La atenta audiencia de colibríes de pico ancho que doblaban las copas de los árboles circundantes de la plaza principal, no faltaría nunca a la cita para aplaudir las disertaciones de Claro al desgastar el piso ya desgastado de la plaza de Santo momento, en cuyo quiosco se aseguraba que se manifestaba de cuerpo presente El General del ejército Cristero E. Gorostieta cada dos de Junio despertando el alma de sus habitantes al grito de Viva Cristo rey!

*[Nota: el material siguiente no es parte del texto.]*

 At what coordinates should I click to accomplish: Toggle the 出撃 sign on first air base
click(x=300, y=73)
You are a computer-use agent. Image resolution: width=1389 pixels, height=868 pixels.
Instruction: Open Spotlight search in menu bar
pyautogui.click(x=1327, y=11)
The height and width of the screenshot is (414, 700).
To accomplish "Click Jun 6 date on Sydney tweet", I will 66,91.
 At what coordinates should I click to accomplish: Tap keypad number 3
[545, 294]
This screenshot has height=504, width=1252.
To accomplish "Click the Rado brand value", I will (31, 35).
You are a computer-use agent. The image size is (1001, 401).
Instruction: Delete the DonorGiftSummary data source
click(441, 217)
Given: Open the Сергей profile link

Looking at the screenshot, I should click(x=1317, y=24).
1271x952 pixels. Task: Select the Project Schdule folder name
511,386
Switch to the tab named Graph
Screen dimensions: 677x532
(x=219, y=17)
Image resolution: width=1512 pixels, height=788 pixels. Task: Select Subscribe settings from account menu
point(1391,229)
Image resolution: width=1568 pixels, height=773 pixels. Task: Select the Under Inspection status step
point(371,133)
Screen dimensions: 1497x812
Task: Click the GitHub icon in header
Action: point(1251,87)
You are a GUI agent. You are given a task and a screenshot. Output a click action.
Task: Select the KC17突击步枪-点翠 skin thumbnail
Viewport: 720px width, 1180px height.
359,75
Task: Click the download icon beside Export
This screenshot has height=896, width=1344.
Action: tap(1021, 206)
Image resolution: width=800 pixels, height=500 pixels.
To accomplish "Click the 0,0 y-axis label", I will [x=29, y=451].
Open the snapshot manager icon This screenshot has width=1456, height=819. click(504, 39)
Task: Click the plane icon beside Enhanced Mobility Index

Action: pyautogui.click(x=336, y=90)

 Poseedores   y depositarios de sus orígenes, palomos y colibríes, plumíferos y únicos testigos del día que su madre lo arrojó dos metros expulsados por el canal de parto en aquella bienvenida precipitada a este mundo y al frio que sin misericordia le golpearía para siempre el habla y las maneras, por la caída, por el golpe de realidad por la mala bienvenida, por su cabeza rota. Las aves  lo acompañaban siempre en sus pasos y sus cantos de sacristán;  nacido a la mala, Calma, su madre,  lo mantuvo en secreto hasta el séptimo, y abrazada  a  santa teresa de Jesús en barro y alma con todas sus fuerzas, la había bajado de su nicho aferrando aquella figura de santa a su pecho   para limpiar su vergüenza de  mujer y madre olvidada por aquél que se había ido;  tendida atrás del altar,  tomó la mano tardía de Ninfa Solo, comadrona novata, mientras que las luces del aniversario de la parroquia de San Cayetano  les pintaba la caras de rojo  a los tres a través de los vitrales del muro oriente, recogiendo del suelo a Claro y  despidiendo a Calma,   recibido entre sonrisas y gritos silenciosos,  con trinos y zureos de colibríes y palomos, mientras  Ninfa Solo, deshacía la  doble vuelta del cordón roto y separado al caer y resbalar,  que  ahogaba a Claro y terminaba con el recuerdo de su madre en ese instante, mientras Ninfa Solo   sosteniéndole con la diestra la cabeza rota y a la siniestra el cordón umbilical, dividido con perfecto corte sin cuchillo alguno, Ninfa arrodillada  lloró por él y por el llanto de recién nacido, ausente, en silencio, mutis.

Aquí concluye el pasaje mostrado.